A Canadian government agency — it’s called the Canadian Society of Allergy and Clinical Immunology — says, “There is no body of research that supports the use of this test to diagnose adverse reactions to foods or predict future adverse reactions.”
They say, “The inappropriate use of this test only increases the likelihood of false diagnoses being made, resulting in unnecessary dietary restrictions and decreased quality of life.”
In science, one of the most important things about any given study is whether it can actually be reproduced, given the same materials. Can I conduct the same experiment and get the same result?
We talked about this in my episodes that I did about how to smell a rat. Those were episodes 110, 111, and 112 where we dived into some of the controversies in the health and wellness world, and even the functional medicine world. We took a look at some of the ways that you can train yourself to look more critically at what you’re being sold by someone selling health and wellness things. Not just your standard-of-care doctor and the drugs and surgery approach, but also, not everything is equally valuable in the world of holistic medicine either.

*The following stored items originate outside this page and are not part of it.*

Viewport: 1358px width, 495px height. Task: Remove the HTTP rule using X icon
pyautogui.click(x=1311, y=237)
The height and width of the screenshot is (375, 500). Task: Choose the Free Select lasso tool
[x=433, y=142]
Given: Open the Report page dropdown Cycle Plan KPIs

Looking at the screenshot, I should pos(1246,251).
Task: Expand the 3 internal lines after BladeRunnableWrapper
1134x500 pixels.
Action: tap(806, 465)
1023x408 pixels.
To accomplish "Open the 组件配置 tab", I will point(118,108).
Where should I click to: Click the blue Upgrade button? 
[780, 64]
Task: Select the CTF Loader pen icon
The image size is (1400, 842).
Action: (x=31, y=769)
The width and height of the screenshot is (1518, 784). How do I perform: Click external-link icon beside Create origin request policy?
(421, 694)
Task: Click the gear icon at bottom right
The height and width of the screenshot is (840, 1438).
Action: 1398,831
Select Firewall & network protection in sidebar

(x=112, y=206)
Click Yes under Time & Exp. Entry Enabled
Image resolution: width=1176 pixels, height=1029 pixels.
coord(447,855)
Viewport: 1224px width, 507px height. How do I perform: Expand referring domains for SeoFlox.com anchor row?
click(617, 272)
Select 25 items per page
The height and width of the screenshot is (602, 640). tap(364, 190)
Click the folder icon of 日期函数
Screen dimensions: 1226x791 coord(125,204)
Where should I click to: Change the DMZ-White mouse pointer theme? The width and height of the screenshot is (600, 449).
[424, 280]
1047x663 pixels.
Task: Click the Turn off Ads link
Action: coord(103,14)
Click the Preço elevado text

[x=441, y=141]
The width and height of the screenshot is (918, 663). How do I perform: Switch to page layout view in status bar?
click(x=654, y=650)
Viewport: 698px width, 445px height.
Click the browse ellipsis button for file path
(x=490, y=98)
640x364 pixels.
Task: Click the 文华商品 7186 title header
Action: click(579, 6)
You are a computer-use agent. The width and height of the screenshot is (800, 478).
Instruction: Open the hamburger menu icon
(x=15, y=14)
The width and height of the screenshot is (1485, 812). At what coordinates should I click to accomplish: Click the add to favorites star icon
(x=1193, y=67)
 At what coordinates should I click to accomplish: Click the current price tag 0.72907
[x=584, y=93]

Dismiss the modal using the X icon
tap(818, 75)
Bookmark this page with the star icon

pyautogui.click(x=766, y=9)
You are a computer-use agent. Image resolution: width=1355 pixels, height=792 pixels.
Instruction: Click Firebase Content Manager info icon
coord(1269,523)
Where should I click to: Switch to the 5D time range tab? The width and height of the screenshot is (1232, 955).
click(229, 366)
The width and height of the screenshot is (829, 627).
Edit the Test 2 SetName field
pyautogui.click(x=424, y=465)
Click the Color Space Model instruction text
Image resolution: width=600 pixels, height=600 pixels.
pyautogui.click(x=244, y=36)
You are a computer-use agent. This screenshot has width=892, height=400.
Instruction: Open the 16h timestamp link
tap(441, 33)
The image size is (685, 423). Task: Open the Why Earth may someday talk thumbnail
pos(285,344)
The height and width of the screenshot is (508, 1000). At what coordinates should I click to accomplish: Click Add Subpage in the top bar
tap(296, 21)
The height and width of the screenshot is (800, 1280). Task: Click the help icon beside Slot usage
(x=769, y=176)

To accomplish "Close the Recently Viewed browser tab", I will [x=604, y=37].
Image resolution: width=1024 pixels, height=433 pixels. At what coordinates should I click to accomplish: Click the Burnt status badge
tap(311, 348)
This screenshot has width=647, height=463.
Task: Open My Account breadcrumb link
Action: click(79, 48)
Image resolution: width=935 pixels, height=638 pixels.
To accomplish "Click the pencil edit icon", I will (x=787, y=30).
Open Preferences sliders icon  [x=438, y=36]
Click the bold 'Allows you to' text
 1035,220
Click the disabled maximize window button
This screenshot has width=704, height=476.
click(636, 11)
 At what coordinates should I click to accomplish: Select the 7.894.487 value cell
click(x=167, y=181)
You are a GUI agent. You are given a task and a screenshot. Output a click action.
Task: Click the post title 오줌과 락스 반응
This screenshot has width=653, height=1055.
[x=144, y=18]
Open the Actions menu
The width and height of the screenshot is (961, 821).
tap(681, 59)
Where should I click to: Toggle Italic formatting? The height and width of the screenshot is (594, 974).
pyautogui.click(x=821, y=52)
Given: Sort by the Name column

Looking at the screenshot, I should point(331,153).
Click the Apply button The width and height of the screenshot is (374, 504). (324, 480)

The thing is, these allergy tests are not reliable. Reliability is, can you repeat the study with the same kind of results?
We went over this, the two major, very simple — this is like the low bar for research — you have to clear the bar of reliability and you have to clear the bar of validity. And unfortunately, these allergy tests (I’m not talking about the one where you go get the pinpricks on your back; that one has been quite well validated) these ones that are just going crazy out there in the functional medicine world do not meet that low bar of reliability or validity.
My colleague Dr. Alan Christianson, in his coverage of this topic, says on the other hand that blood IgE test — now we’re not talking about IgG, we’re talking about a different antibody IgE tests — they are actually relatively accurate and consistent. The problem is they’re less useful because IgE reactions are typically obvious due to their quick and severe onset.
If you’re having a big flare up of IgE, you are going to know it. Another problem is that when a doctor does a blood test for food reactions and they’re using IgE, the foods that a person has avoided eating for long periods of time, those aren’t going to show up even if you’re reactive to that. Only the foods that you’ve been eating.
Laboratories these days test for a more broad range of immunological reactions to food. There’s IgA, IgD, IgG, there’s cytokines, and there are actually many others. Like I said, I just feel like it’s really the Wild West and I wouldn’t put a ton of stock in any of these tests.
Cytokines, by the way, are proteins that are released by cells. They’re kind of an intermediary and they play a role as the messenger between immune system cells and non-immune system cells. They help regulate inflammation and the body’s response to disease and infection. They’re really important in a lot of different cellular processes.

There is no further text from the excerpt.